Jedenfalls hat sich der Lehrgang für ihn persönlich ausgezahlt, um seine Fähigkeiten am ruhenden Ball weiter zu verbessern. Das persönliche Erfolgserlebnis beim letztlich ungefährdeten 4:0-Sieg gegen den SC Freiburg soll aber nicht nur Brandt einen Schub für die kommenden Herausforderungen geben.
Brandt will Auswärts-Bann brechen
„Wir sind jetzt nach der Länderspielpause gut reingestartet, jetzt haben wir am Mittwoch mal wieder die Chance, den Bann zu brechen“, sagte Brandt bei Sky mit Blick auf das Champions-League-Spiel bei Dinamo Zagreb (Mittwoch, 21 Uhr im LIVETICKER).
Während die Dortmunder mit acht Siegen in acht Pflicht-Heimspielen im Signal-Iduna-Park weiterhin eine makellose Bilanz aufweisen, läuft auswärts bislang so gut wie nichts zusammen. In der Liga wartet der BVB noch auf den ersten Auswärtsdreier, in der Königsklasse konnte man immerhin zum Auftakt das Gastspiel in Brügge 3:0 gewinnen. Nun wollen die Schwarzgelben in Kroatien den nächste Schritt zum Einzug in die K.o.-Runde machen.
Die zwei Gesichter der Dortmunder bleiben weiterhin das große Rätsel. „Es ist immer schwer zu erklären. Ich weiß seitdem ich hier bin, dass es auf jeden Fall anders ist zuhause zu spielen als auswärts. Das war schon immer so“, sagte Brandt. 2019 wechselte er von Bayer Leverkusen nach Dortmund und ist damit der Dienstälteste im aktuellen BVB-Kader.

> [EINTRÄGE]
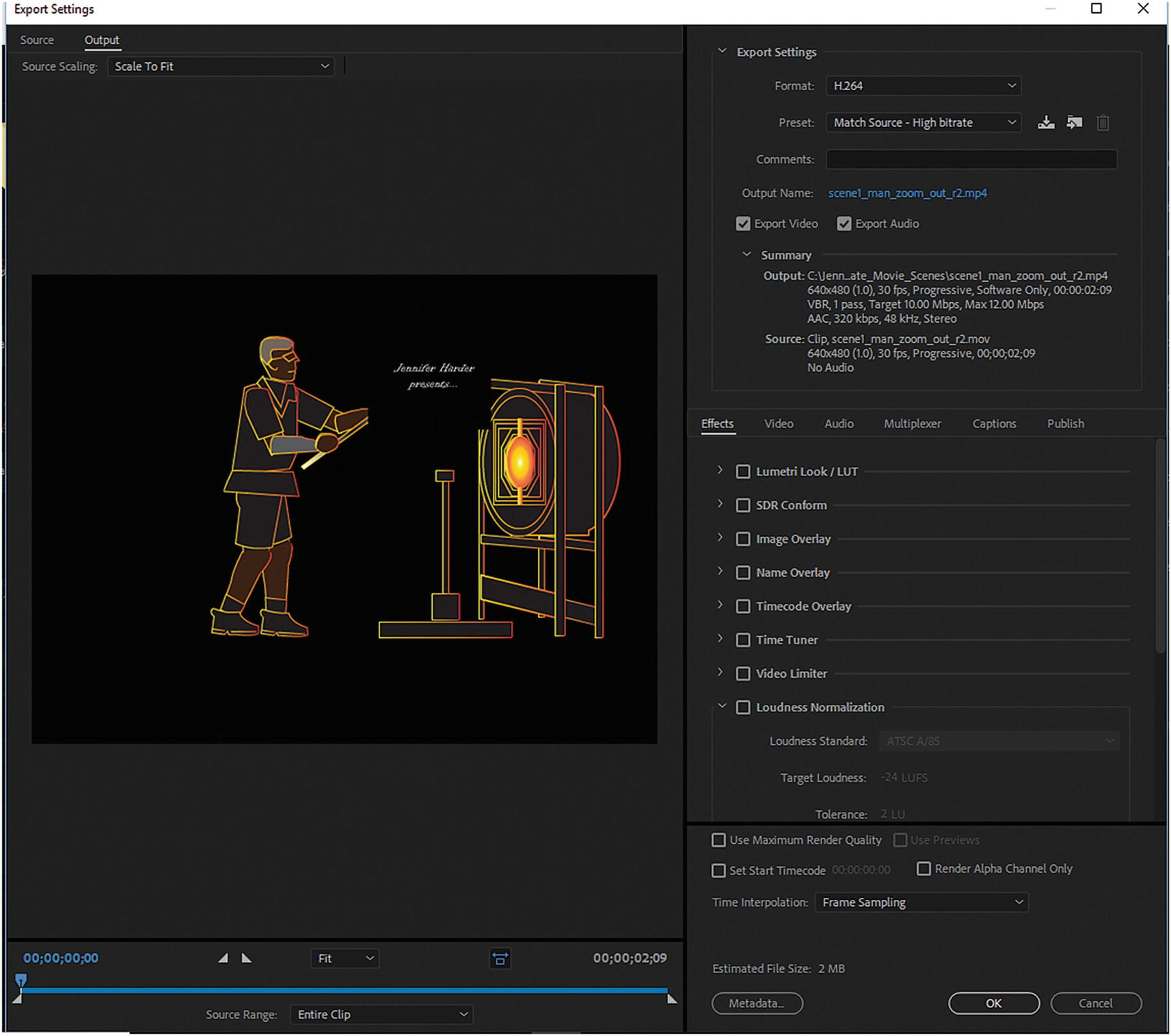1171x1036 pixels.
Task: Click the Save Preset icon
Action: pos(1045,122)
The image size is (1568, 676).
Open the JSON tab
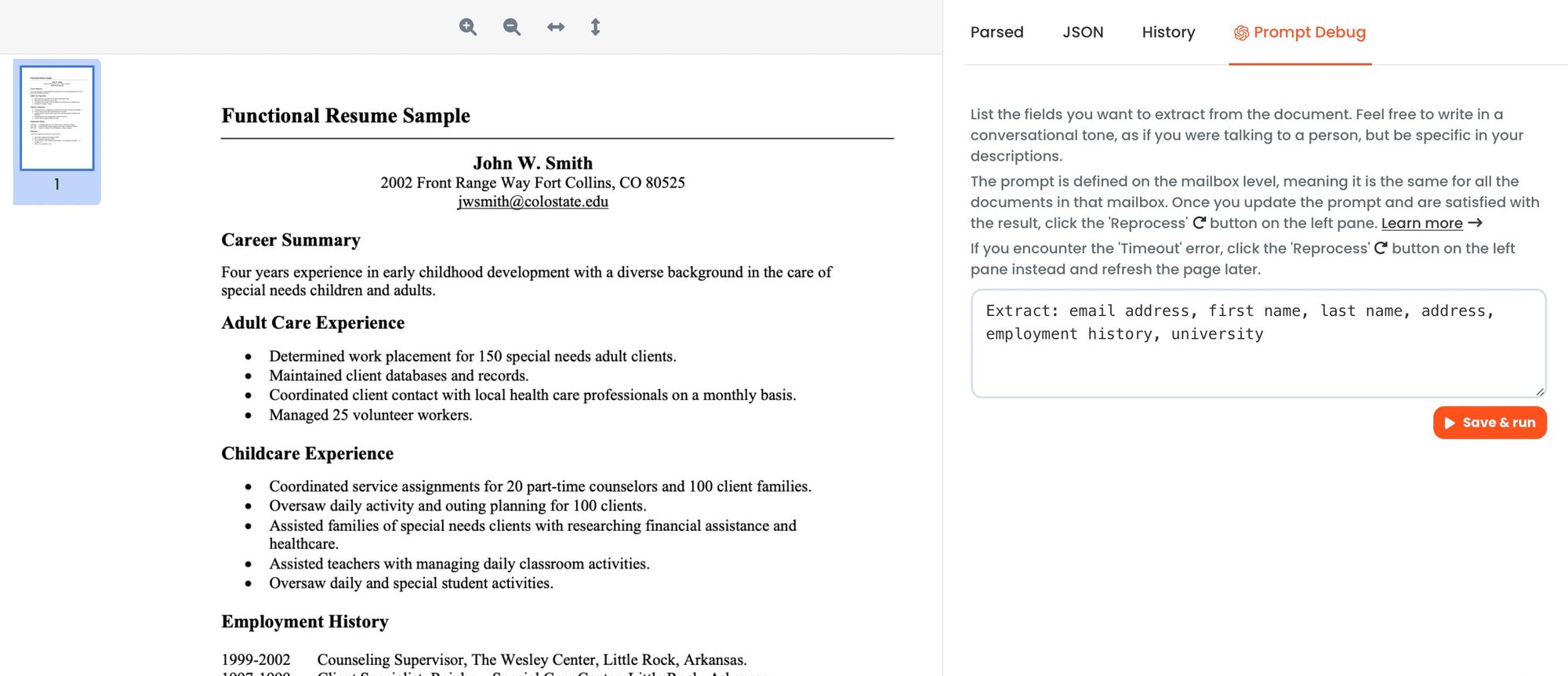click(1083, 32)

> [GESTELLTE AUFGABE 1] Gib den Text über den BVB von „Jedenfalls hat sich“ bis „Uhr im LIVETICKER).“ noch einmal wieder und benenne dabei „Lehrgang“ in „Kurs“ um.
> [GESTELLTE AUFGABE 2] Wo gewann der BVB laut dem Text über den BVB zum Auftakt der Königsklasse mit 3:0?
> [GESTELLTE AUFGABE 3] Knüpfe an den Text über den BVB an und setze ihn nach dem letzten Satz fort.

> [ERGEBNIS 1]
Jedenfalls hat sich der Kurs für ihn persönlich ausgezahlt, um seine Fähigkeiten am ruhenden Ball weiter zu verbessern. Das persönliche Erfolgserlebnis beim letztlich ungefährdeten 4:0-Sieg gegen den SC Freiburg soll aber nicht nur Brandt einen Schub für die kommenden Herausforderungen geben.
Brandt will Auswärts-Bann brechen
„Wir sind jetzt nach der Länderspielpause gut reingestartet, jetzt haben wir am Mittwoch mal wieder die Chance, den Bann zu brechen“, sagte Brandt bei Sky mit Blick auf das Champions-League-Spiel bei Dinamo Zagreb (Mittwoch, 21 Uhr im LIVETICKER).

> [ERGEBNIS 2] In Brügge.

> [ERGEBNIS 3]
TV-Experte Hamann fordert: „Sie müssen erwachsen werden“
„Natürlich ist es anders“, griff Sky-Experte Dietmar Hamann Brandts Worte auf. „Aber es heißt ja nicht, dass du die Spiele nicht gewinnen kannst. Sie müssen schauen, dass sie auswärts die Resultate erzielen, die sie bis hierher zuhause erzielt haben." Hamanns klare Forderung an die Dortmunder: „Sie müssen erwachsen werden.“
Trainer Nuri Sahin sah sein Team schon auf dem richtigen Weg: „Es war eine sehr reife, sehr erwachsene Leistung von meinen Jungs.“
Unter der Woche in Zagreb gilt es nun, daran anzuknüpfen. Die Blicke der Dortmunder gehen aber bereits weiter. Am nächsten Samstag (18.30 Uhr im LIVETICKER) kommt es zum Kracher gegen den FC Bayern - erneut vor heimischem Publikum. Dann wird die Dortmunder Festung auf eine harte Probe gestellt.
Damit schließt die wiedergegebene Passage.